«Человек по природе своей есть существо политическое[2]»
(Книга третья, IV 2; англ. изд., 1129[3]).
«Общественный инстинкт встроен природой во всех людей, и тем не менее тот, кто первым основал государство, был величайшим из благодетелей. Ибо человек, когда он безупречен, есть наилучшее из животных, но когда он обособляется от закона и справедливости, то делается наихудшим из всех, поскольку хорошо вооруженная несправедливость наиболее опасна, а человек с рождения оснащен оружием, которое предназначено для его использования разумом и храбростью, но которое он может применять для достижения наихудших целей. Посему, ежели человек не обладает добродетельностью, то становится самым нечестивым, злобным и самым диким из животных и его переполняют вожделения и ненасытность. Но справедливость есть обязанность всех людей в государствах, ибо отправление правосудия, задача которого состоит в установлении того, что справедливо, является принципом порядка в политическом обществе» (англ. изд., 1130).

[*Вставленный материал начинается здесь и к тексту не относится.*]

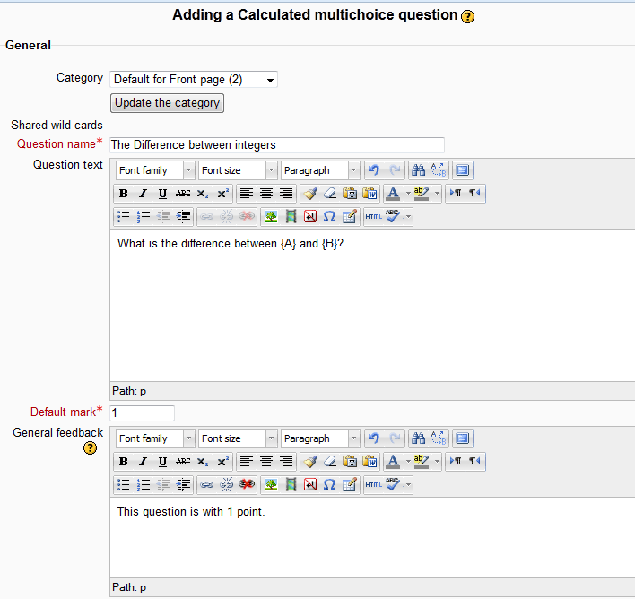Edit HTML source in Question text editor
The width and height of the screenshot is (635, 599).
coord(373,217)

«Если же взять любого [из совокупности][4]в отдельности, то он, возможно, окажется хуже [мудрого человека]; но ведь государство состоит из многих, и, подобно тому как пиршество в складчину бывает лучше обеда простого, на одного человека, так точно и толпа о многих вещах судит лучше, нежели один человек, кто бы он ни был. Сверх того, масса менее подвержена порче [чем совокупность немногих], подобно большому количеству воды, масса менее поддается порче, чем немногие» (Книга третья, Х 5–6; англ. изд., 1200).
«Неизбежно следует, что государство, состоящее из средних людей, будет иметь и наилучший государственный строй [причем хорошо будут, скорее всего, управляться те государства, в которых среднее сословие велико]. <…> Поэтому величайшим благополучием для государства является то, чтобы его граждане обладали собственностью средней, но достаточной; а в тех случаях, когда одни владеют слишком многим, другие же ничего не имеют, [может] возникать либо крайняя демократия, либо олигархия в чистом виде, либо тирания, именно под влиянием [каждой из этих] противоположных крайностей. Ведь тирания образуется как из чрезвычайно распущенной демократии, так и из олигархии, [но] значительно реже – из средних видов государственного строя и тех, что сродни им. <…> Демократии пользуются большей в сравнении с олигархиями безопасностью; существование их более долговечно благодаря наличию в них средних граждан (их больше, и они более причастны к почетным правам [и больше участвуют в управлении] в демократиях, нежели в олигархиях). Но когда за отсутствием средних граждан неимущие подавляют своей многочисленностью, [возникают трудности и беспорядки] государство оказывается в злополучном состоянии и быстро идет к гибели» (Книга третья, IХ 1; англ. изд., 1221–1222).